Lucidity
Letter 6(2), 1987
Proceedings
from the Second Annual Lucid Dreaming Symposium
Session
1: What is a Lucid Dream: Psychological and Physiological Considerations
EEG
and Other Physiological Findings
Stephen
LaBerge –
Andrew
Brylowski –
LaBerge: The basic question we had in mind was, "What is happening in the brain when people become lucid?" We have had some ideas about this for many years. Earlier work that we had done indicated that lucid dreams are initiated during periods of cerebral (and autonomic) activation. It can be seen in a typical polygraph example of a lucid dream initiation that on the EOG channel, just a few seconds before the eye signal there is a striking suppression of finger pulse amplitude. It is like a switch is suddenly turned on--sympathetic activation. Likewise, you see a change in the respiration pattern; it changes from a regular rhythm and high amplitude to irregular and low amplitude with an increased rate. Also the top EEG channel will show a large skin potential artifact at the onset of lucidity. All of this indicates that when lucid dreams are initiated there is an activation of the brain. However all examples of the same process may not be identical. For instance the change in respiration may not be as clear.
Another indication is the H-reflex, which we have
found is suppressed during the initiation of the lucid dream. It is more
suppressed, statistically speaking, during the entire lucid dream than it is in
REM sleep on the average. It is probably not more suppressed than it is in phasic REM, so basically we see that lucid dreams happen
during periods of increased activation. There is greater eye-movement density,
more autonomic variability; therefore, higher activation of the brain.
The data shown in Figure 1 represents standard
scores averaged over 76 lucid dreams and 13 subjects. For each of these lucid
dreams we drew a line at the onset of the lucid dream and divided the REM
periods up into thirty second epochs before and after lucidity onset. The black
line running through the center of each of these
histograms indicates the onset of lucidity. Each histogram bar, then, is a
thirty second average grand mean of standard scores. The top panel shows
eye-movement density. You'll notice that there is a significant elevation of
eye-movement density in the thirty seconds before the lucid dream starts.

> _TASK STATEMENT_
Answer these questions from the symposium excerpt:
1. What happens to finger pulse amplitude a few seconds before the eye signal?
2. Which reflex is suppressed during the initiation of a lucid dream?
3. How many lucid dreams and subjects are the Figure 1 standard scores averaged over?

> _MATERIAL PROVIDED_
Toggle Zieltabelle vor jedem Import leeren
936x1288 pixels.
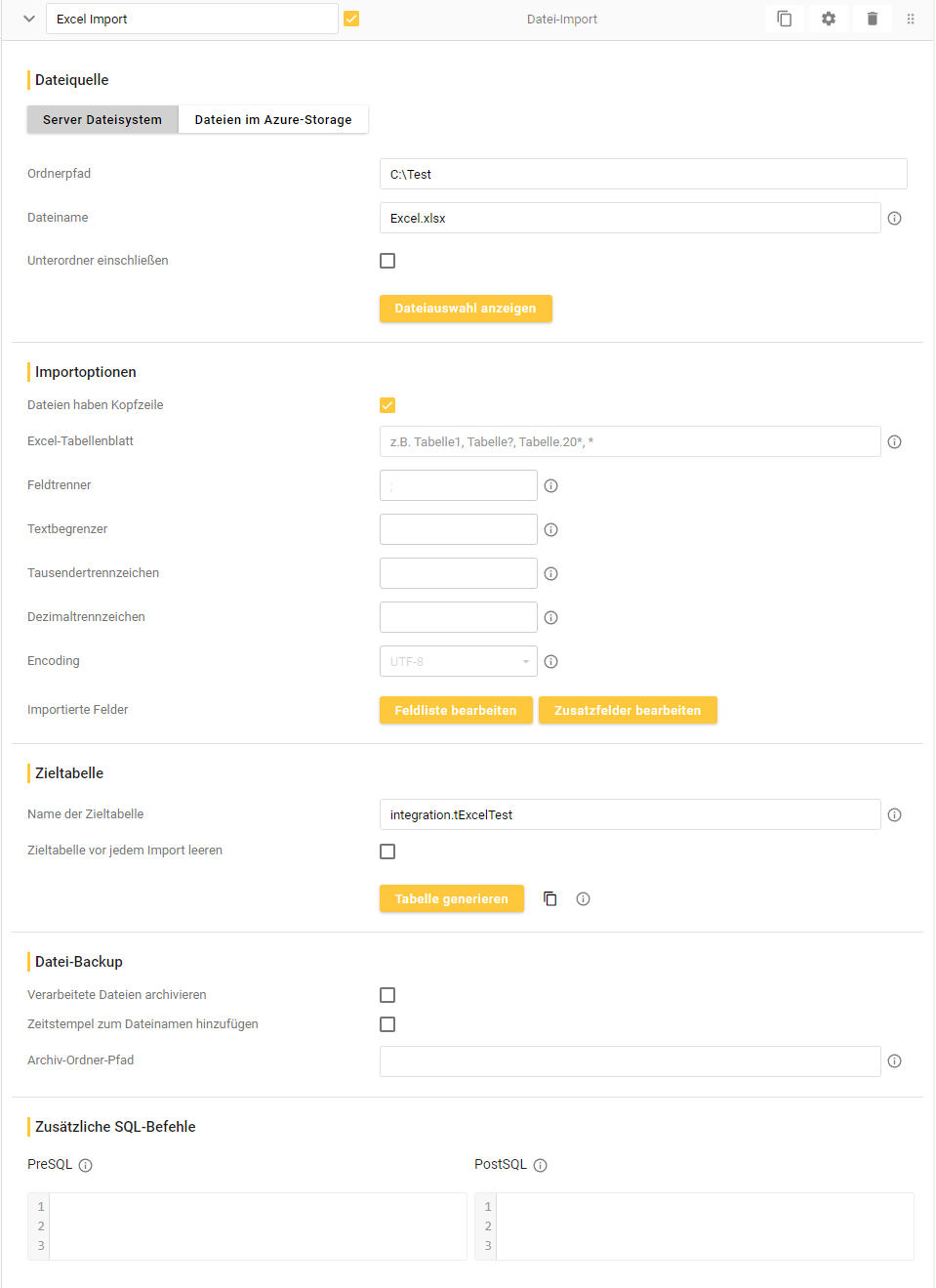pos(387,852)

---

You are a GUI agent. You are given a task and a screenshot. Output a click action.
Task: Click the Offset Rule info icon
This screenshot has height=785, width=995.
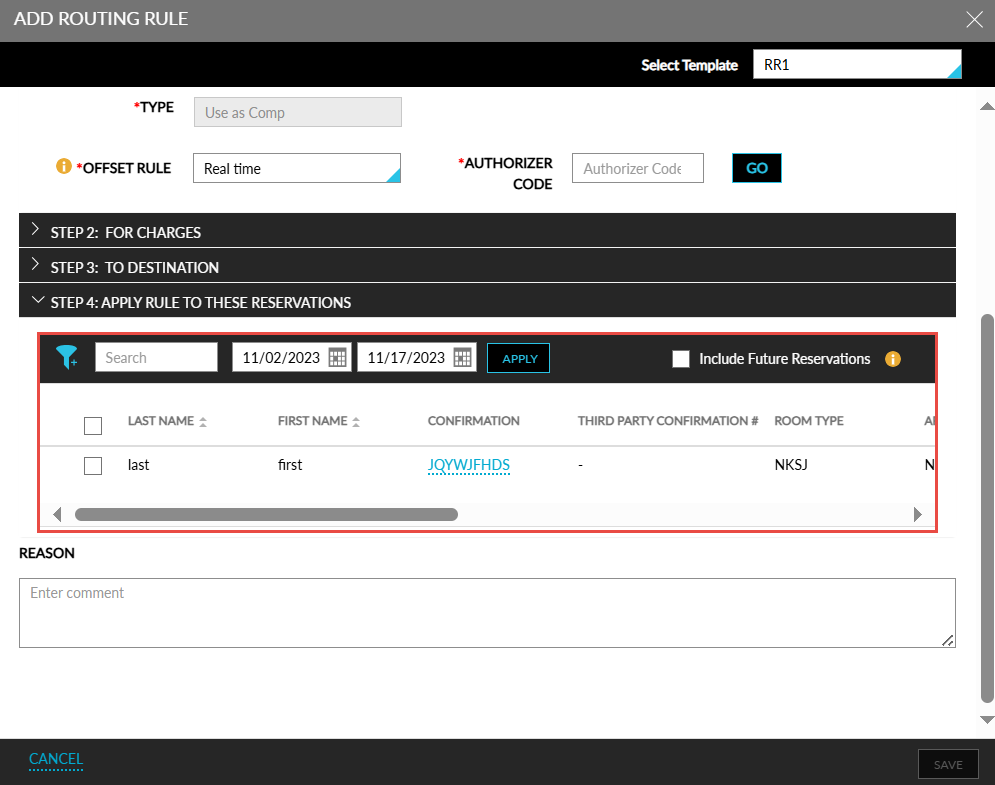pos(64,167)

--

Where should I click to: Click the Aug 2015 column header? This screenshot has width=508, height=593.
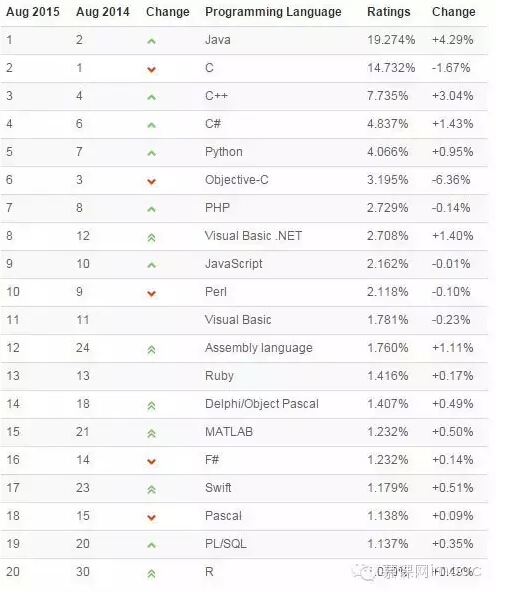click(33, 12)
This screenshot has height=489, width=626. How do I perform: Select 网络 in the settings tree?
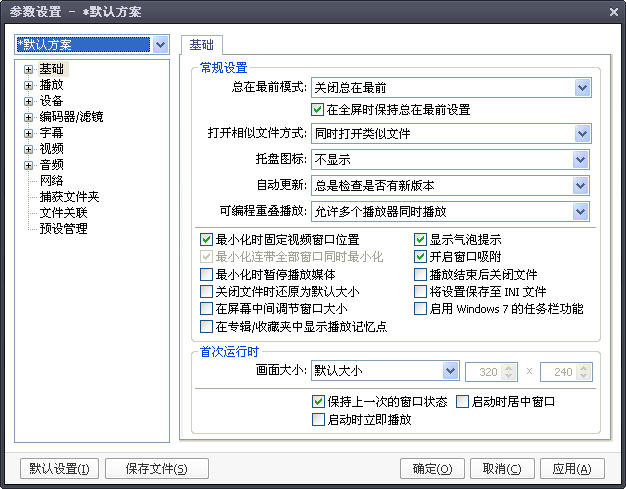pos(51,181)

> _SOLVED PROBLEM_
1. It shows a striking suppression.
2. The H-reflex.
3. 76 lucid dreams and 13 subjects.